(AfriquesPlus) - Dans une analyse publiée ce 14 septembre 2026 par The New Humanitarian, la journaliste Patricia Huon décrit les mécanismes financiers qui permettent au M23, soutenu par le Rwanda, de maintenir son contrôle sur une partie de l’est de la République démocratique du Congo.
Depuis la prise de Goma et de Bukavu en 2025, le mouvement s’est progressivement transformé en pouvoir de fait dans les territoires qu’il contrôle. Sa principale source de revenus repose sur un système de taxation qui touche les entreprises, les commerçants, les transporteurs, les habitants et même certaines organisations humanitaires.

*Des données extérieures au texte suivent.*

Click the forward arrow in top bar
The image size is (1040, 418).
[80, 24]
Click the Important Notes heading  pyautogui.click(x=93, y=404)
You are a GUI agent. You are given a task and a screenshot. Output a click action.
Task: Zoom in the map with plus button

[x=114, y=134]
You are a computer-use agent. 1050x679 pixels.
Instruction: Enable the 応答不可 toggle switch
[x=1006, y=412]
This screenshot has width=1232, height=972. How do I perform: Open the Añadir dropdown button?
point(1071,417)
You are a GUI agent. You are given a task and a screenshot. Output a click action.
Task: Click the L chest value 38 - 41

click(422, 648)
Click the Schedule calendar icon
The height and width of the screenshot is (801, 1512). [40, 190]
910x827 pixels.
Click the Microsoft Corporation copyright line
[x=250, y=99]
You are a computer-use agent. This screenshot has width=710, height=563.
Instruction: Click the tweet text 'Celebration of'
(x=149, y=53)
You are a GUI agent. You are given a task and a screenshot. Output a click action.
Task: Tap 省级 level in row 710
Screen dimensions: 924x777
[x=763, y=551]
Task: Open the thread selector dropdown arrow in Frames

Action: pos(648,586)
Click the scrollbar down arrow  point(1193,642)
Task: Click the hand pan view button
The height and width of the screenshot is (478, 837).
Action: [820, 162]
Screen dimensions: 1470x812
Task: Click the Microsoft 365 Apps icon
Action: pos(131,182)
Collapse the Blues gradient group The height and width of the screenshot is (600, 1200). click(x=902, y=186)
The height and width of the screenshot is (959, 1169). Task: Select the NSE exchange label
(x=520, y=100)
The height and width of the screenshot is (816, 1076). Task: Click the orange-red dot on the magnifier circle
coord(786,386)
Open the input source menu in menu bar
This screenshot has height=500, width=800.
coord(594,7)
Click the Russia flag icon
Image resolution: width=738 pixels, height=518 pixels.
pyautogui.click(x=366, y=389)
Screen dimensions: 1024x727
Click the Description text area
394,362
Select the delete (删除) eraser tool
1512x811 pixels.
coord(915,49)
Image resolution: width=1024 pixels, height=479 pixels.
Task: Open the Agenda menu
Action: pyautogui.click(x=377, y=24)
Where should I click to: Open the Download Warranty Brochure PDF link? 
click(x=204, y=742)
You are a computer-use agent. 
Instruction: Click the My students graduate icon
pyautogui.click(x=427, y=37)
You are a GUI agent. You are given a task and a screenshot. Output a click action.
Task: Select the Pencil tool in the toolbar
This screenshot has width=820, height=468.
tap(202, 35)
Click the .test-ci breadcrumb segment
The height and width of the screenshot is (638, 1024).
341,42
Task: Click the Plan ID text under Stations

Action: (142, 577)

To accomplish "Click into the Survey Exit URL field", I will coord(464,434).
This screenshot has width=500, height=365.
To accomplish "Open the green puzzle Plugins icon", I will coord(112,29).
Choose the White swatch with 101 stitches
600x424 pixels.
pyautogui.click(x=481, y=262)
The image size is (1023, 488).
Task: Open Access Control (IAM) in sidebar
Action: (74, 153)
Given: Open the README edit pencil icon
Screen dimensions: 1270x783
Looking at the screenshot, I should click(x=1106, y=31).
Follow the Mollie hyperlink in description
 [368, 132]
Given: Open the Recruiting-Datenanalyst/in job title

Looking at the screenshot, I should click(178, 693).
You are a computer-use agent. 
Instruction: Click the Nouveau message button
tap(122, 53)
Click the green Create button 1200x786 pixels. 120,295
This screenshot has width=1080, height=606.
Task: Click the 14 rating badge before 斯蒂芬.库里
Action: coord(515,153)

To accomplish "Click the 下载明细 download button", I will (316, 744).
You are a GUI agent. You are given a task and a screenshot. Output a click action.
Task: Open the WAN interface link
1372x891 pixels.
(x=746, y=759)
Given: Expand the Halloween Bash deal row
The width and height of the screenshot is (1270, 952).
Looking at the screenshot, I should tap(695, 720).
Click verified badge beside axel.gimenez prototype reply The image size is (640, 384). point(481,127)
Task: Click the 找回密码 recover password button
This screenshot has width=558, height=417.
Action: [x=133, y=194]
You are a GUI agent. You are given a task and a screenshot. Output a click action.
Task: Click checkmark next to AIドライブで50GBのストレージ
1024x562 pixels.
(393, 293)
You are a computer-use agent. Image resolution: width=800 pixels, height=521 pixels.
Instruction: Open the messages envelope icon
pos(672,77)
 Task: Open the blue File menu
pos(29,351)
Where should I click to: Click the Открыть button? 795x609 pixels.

Des taxes sont également prélevées sur les échanges transfrontaliers avec le Rwanda et l’Ouganda.
Le M23 cherche parallèlement à mettre en place ses propres structures financières et administratives. Il a notamment relancé certaines activités de la CADECO et créé une autorité chargée de réguler le secteur financier dans les zones sous son contrôle. Mais ces dispositifs restent limités, notamment en raison de la fermeture du système bancaire national et de l’absence d’accès aux mécanismes internationaux de transfert de fonds. Cette situation contribue à la paralysie de l’économie locale et pousse une partie des transactions vers le Rwanda.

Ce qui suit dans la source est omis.